行雲流水

エッセイ

舌は肥えたが、飯は旨い

 

こぢんまりとした居酒屋が好きだ。若干小汚いぐらいが丁度いい。

私が居酒屋好きになったのは、全国を一緒に飛び回ったKさんの影響だ。Kさんは当時30代後半だったかな。見るからに飲んだくれのおっさんだった。彼とは全国津々浦々、全都道府県を3周はしたと思う。

行く先々の夜、Kさんは必ず居酒屋に入りお酒で疲れを癒やしていた。初めての土地なのにもかかわらず、なぜかKさんの足は必ず居酒屋を探し当てる。本能的に居酒屋がどこにあるのかわかっているかのようだった。

そんな彼に付きそう形で私も一緒に飯を食べた。ビールに枝豆、刺し身に日本酒、最後はおでんに熱燗が最高だった。気がつくと私もすっかり飲んだくれになっていた。今でも居酒屋に入るたびに「Kさんといつも一緒に飲んでいたよな」としみじみ思い出す。


そんなKさんはもういない。野グソをしている最中に心臓付近の血管が切れたらしく、そのまま帰らぬ人となった。彼らしい死に方だった。

Kさんとの長い旅路で、私の舌と感性はすっかり庶民のそれになっていた。赤提灯と汚れた机と椅子、部下に説教を垂れる上司、充満する炭とタバコの臭い。今や、すべてが私にとって飯の旨さとなっている。





私の父は、東京の一流ホテルや高級レストランを頻繁に利用していた。そのおかげもあって、父は私にいろいろな体験をさせてくれた。回らないお寿司に高級フレンチ、同席した妻なんて、料理を一口食べて感涙する始末だった。ああそれと、美女ばかりいるクラブにも何度か連れて行ってもらい、浴びるほど酒を飲んだ。

こうした綺羅びやかな体験をさせてもらいながら、いつも感じていたのは「ここじゃないな」だった。

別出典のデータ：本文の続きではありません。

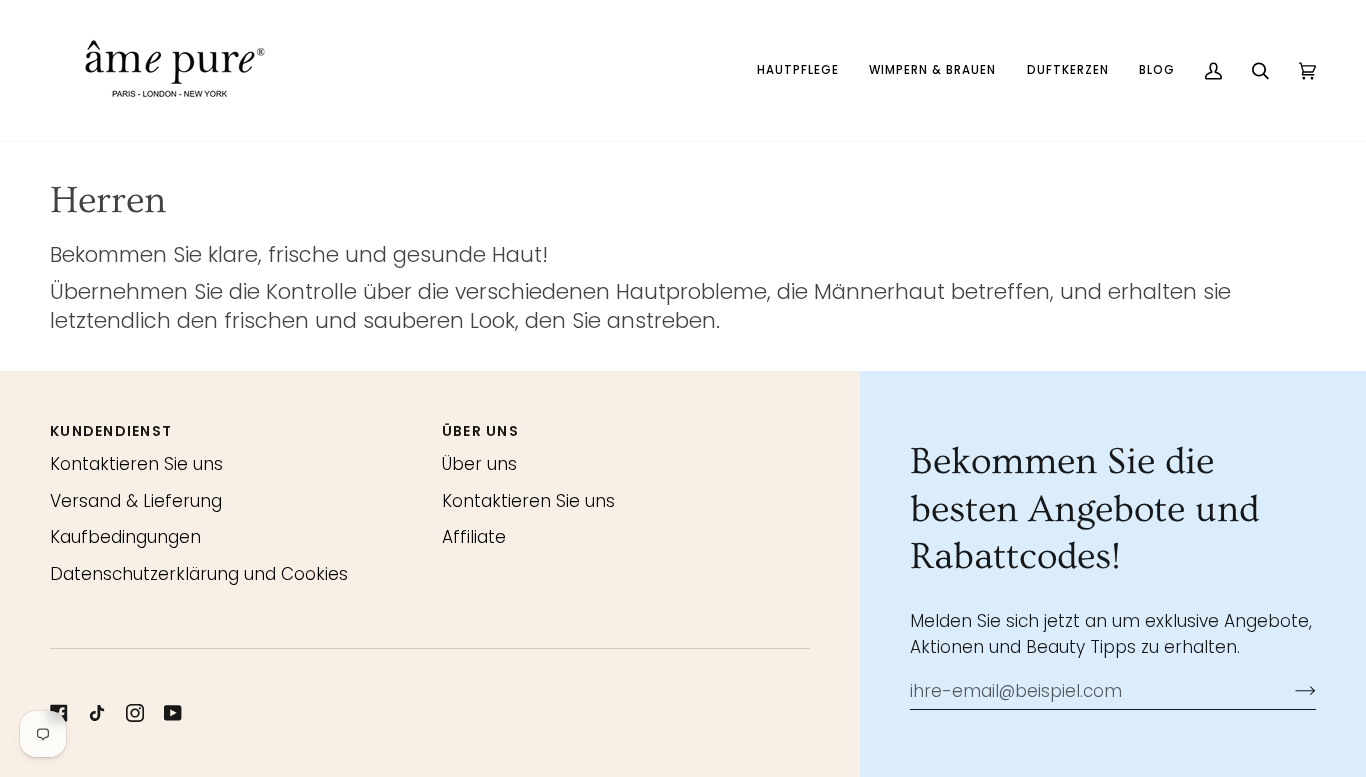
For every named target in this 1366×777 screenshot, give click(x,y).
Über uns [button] (480, 431)
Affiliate (474, 537)
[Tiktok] (97, 713)
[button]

人のおごりだからありがたく頂戴するけど、自分のお金ならこれはしないなといつも思っていた。いくらお金持ちになったとしても。

本当は父も一流のそれらにそこまで興味はなかったと思う。近場の『丸亀うどん店』の閉店を知り、肩を落としていた父が本当の姿なのだ。経営者という立場上、また若い愛人の手前上、見栄を張らなくてはいけなかったんだろう。私がお呼ばれする時も大抵は愛人付きだったし。じゃ、父は一流のそれらが嫌いだったかと言えば、そうでもない。いいカッコできた時は大変に上機嫌だった。料理も旨かったに違いない。

そんな父ももういない。二年前になくなって以来、当たり前だけど声も聞いていない。未だ私の人生の中に小さな穴が空いている。





女性の友人から大好評の、私が妻と結婚してもいいなと思ったエピソードがある。
私と妻(当時は彼女)は大阪リッツ・カールトンホテルで3泊4日し、それなりの贅沢をした。チェックアウトをした後、すぐに立ち寄ったのは「吉野家の牛丼」だった。

私はそこら辺の高級レストランよりも牛丼のほうが美味しいと思っている人間なので、普通に美味しく食した。さて、妻はどうだろうか。さっきまで一流と言われる料理を食べていたのだ。いきなり牛丼を出されてムッとしているだろうか。

普通に美味しそうに食べていた。それを見て、「(結婚しても)あぁ大丈夫だな」と思ったのだ。

今でも妻から唯一褒められるのは、好き嫌いがなくて何でも美味しそう食べるところだ。誰からもマナーを教えてもらえなかったけど、旨い食べ方だけは教えてもらった気がする。